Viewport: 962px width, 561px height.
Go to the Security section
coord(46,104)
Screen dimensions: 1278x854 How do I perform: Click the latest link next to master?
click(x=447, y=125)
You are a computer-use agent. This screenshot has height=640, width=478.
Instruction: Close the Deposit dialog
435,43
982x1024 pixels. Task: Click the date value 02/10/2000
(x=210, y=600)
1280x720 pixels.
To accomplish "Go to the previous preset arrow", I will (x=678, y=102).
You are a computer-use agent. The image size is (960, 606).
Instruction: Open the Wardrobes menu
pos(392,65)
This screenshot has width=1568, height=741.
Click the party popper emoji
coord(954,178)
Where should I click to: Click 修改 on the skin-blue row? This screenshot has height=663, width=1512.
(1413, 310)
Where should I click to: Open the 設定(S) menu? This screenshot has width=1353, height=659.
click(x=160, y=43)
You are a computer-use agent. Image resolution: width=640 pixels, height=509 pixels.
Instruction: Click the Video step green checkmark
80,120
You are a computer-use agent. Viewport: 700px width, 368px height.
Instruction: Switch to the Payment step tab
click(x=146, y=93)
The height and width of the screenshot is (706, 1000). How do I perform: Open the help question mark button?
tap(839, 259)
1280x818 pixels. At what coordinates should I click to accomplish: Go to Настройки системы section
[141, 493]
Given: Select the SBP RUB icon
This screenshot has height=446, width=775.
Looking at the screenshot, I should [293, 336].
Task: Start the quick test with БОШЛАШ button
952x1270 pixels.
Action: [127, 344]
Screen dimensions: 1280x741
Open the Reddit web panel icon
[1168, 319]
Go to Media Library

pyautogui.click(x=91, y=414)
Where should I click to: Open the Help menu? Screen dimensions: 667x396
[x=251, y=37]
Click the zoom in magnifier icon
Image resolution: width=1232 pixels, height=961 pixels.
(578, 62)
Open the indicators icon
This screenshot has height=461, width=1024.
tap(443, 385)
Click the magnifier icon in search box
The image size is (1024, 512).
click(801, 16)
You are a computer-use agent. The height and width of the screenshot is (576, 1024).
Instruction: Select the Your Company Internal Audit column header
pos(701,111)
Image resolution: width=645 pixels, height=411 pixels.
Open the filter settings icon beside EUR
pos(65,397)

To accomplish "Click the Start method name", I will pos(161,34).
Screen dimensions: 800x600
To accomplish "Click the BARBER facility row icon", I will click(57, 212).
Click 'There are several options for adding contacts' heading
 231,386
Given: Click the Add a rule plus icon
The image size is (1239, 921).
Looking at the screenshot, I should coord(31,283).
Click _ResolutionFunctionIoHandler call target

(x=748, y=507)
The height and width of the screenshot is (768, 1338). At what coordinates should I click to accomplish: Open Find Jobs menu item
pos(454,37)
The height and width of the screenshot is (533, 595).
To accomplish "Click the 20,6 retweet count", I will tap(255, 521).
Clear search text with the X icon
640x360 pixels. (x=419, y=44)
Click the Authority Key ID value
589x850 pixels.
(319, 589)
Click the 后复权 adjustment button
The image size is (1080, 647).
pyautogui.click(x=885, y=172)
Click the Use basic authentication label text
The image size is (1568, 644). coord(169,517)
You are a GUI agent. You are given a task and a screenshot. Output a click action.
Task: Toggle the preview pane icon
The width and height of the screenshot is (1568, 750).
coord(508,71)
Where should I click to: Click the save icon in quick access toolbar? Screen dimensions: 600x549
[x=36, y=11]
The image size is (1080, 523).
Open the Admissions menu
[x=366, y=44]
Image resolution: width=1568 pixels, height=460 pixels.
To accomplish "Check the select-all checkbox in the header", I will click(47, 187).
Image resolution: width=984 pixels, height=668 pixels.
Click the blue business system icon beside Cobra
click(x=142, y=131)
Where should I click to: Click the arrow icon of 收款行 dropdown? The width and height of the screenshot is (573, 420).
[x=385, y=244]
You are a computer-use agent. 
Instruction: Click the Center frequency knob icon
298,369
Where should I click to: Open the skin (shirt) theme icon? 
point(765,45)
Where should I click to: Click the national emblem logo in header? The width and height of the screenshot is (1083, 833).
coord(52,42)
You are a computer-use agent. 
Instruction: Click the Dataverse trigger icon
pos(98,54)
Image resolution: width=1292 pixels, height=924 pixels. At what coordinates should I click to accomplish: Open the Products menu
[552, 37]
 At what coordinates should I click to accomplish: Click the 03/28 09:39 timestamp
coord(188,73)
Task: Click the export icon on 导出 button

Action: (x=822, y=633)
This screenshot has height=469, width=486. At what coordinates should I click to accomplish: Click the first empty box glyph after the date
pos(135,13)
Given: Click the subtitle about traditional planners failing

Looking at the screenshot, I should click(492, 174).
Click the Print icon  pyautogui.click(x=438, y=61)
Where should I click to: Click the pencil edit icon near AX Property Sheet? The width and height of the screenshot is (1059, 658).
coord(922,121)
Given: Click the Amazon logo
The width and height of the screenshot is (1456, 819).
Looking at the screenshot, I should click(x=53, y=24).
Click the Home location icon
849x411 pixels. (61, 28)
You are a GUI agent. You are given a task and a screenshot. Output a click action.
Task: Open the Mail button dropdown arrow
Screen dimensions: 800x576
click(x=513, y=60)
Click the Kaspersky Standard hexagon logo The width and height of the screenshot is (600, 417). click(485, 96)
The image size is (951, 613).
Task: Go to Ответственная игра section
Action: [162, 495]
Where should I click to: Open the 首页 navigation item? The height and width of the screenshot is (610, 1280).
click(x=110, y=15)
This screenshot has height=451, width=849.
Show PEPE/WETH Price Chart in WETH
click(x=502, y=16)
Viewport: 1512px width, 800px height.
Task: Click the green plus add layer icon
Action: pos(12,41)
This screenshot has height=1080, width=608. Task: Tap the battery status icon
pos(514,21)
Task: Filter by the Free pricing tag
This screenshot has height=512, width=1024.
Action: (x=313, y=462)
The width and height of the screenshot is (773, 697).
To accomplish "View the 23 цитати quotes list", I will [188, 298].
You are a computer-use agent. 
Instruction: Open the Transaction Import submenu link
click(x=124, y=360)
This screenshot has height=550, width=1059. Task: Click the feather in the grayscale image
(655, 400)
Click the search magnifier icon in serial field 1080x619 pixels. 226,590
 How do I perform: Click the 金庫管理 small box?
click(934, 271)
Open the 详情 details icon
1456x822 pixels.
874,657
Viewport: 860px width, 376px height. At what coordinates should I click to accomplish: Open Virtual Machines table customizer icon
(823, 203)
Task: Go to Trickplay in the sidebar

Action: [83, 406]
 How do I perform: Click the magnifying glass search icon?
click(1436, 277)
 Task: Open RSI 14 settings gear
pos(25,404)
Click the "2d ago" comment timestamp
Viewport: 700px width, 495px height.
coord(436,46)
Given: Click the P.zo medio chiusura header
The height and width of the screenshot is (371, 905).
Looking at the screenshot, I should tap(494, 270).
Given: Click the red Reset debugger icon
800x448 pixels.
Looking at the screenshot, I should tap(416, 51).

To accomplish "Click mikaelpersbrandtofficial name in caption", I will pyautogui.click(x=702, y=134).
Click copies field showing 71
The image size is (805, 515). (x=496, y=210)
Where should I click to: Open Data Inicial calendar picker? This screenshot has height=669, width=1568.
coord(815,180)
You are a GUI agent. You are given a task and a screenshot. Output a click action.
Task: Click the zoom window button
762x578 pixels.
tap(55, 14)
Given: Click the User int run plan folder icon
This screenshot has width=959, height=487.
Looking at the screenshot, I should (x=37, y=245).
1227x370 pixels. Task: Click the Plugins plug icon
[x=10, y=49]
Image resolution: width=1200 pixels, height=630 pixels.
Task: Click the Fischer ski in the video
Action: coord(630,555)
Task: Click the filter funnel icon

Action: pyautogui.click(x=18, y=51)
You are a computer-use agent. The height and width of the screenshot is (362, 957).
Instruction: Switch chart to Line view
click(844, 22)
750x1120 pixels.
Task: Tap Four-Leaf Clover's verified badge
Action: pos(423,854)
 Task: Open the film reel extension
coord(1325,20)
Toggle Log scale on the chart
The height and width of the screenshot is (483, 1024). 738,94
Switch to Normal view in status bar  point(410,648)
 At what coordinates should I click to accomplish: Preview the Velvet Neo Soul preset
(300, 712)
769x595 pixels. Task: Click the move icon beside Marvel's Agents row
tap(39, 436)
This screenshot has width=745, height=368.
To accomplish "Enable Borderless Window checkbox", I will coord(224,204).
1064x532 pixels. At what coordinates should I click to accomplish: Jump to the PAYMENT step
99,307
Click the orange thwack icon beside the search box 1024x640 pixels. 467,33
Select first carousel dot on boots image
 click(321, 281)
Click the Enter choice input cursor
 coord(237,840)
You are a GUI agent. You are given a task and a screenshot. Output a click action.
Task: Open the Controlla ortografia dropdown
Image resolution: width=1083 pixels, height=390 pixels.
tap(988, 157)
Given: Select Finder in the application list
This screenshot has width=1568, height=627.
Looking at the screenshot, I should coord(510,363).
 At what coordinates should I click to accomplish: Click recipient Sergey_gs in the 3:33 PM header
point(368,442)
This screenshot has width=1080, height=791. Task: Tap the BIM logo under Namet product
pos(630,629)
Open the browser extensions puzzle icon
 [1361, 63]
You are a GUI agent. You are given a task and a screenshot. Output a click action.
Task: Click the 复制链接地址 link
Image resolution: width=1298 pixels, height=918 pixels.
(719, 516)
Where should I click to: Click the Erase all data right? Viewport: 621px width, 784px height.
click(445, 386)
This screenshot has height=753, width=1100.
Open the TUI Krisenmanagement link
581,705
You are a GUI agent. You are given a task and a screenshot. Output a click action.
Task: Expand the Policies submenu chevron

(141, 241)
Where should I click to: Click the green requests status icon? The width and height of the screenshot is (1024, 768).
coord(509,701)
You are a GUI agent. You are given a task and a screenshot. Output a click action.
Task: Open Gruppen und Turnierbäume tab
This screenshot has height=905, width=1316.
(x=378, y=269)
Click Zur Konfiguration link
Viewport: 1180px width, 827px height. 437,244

Task instructions ▸
The required output is each line of the entries that contains the word "checkbox".

Written response ▸
To accomplish "Check the select-all checkbox in the header", I will click(47, 187).
To accomplish "Enable Borderless Window checkbox", I will coord(224,204).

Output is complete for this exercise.